Music producer and content creator Hainbach has created Motor in collaboration with AudioThing. Motor is an affordable plug-in that uses side-chaining to make two independent signals crossfade between each other in unusual and enchanting ways. To celebrate the release, Look Mum No Computer went out of his way to create a hardware version, too.
The effect is inspired by the Crystal Palace, a machine built by Dave Young for the BBC Radiophonic Workshop. It’s most notable use is in the Doctor Who soundtrack by Brian Hodgson and Delia Derbyshire on the episode The Krotons. The instrument would blend 16 channels with speed-dependent switching using a capacitor on a motor – hence the name of this plug-in.

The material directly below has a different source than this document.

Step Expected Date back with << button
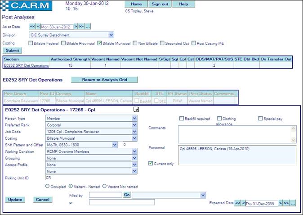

Motor can be used to create a subtle morphing effect between sounds, or to drastically switch between them in a rhythmic fashion, altering volume and pan. With a sidechain input, the plug-in merges two channels within your DAW and uses a multi-wave LFO to switch between signals.
Vibrato and panning effects are included in Motor, with the ability to sync them to the motor speed. AudioThing also implemented its analogue-style sound shaping features into the plug-in, too. Motor’s effect ranges from ethereal to jarring, making for tons of creative potential. Check out Hainbach’s overview below to hear it in action.
Look Mum No Computer, the music tech mad scientist, attempts to recreate the original Crystal Palace hardware, with stunning results.
AudioThing and Hainbach’s Motor is pleasingly affordable, with an introductory price of €9. This is moving up to a modest €19 in due course. The plug-in is available in AU, VST, VST3 and AAX formats.